▸ **Aim**:
Which lines in the listing below contain the string "Input"? Gather each of those lines in full, treating uppercase and lowercase as different.

***** Dataset content

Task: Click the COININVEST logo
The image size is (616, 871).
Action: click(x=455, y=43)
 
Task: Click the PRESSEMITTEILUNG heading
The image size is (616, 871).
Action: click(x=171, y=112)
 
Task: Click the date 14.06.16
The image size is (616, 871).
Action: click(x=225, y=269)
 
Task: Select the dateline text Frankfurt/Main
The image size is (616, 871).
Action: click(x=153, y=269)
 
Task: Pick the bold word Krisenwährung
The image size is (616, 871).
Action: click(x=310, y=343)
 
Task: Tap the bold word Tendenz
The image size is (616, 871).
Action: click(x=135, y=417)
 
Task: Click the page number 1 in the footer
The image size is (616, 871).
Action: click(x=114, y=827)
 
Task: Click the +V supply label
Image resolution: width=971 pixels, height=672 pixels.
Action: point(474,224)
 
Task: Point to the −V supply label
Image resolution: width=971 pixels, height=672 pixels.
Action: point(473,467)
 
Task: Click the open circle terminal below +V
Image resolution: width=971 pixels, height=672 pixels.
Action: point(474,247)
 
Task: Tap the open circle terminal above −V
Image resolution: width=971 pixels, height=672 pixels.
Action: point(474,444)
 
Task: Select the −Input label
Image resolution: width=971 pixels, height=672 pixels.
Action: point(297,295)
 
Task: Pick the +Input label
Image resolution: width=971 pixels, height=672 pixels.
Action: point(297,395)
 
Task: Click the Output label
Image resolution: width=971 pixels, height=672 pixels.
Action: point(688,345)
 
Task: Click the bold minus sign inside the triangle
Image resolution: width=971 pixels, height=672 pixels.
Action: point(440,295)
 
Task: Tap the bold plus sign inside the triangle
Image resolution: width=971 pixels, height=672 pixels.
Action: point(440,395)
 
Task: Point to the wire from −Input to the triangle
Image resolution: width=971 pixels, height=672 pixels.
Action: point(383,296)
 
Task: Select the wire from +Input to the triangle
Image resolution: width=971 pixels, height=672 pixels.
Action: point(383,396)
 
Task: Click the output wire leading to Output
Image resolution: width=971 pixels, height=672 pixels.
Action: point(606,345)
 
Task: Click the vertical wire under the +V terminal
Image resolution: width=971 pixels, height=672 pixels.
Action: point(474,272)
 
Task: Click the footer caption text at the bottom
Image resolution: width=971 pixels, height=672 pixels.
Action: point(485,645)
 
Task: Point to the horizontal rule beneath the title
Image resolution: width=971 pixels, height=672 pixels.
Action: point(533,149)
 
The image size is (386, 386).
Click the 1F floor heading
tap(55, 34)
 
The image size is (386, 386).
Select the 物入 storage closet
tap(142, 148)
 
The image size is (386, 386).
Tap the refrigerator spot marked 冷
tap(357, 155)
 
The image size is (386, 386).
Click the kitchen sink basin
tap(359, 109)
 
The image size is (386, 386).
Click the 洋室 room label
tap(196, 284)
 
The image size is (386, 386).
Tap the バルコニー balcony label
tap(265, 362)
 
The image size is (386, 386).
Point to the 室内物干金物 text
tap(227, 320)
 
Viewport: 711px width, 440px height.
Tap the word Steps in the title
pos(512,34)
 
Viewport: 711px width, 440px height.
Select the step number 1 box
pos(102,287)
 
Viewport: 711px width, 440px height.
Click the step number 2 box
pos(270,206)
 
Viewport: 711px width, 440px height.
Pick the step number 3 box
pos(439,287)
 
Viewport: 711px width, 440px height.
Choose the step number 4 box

**********

▸ **Finished task**:
Task: Select the −Input label
Task: Pick the +Input label
Task: Point to the wire from −Input to the triangle
Task: Select the wire from +Input to the triangle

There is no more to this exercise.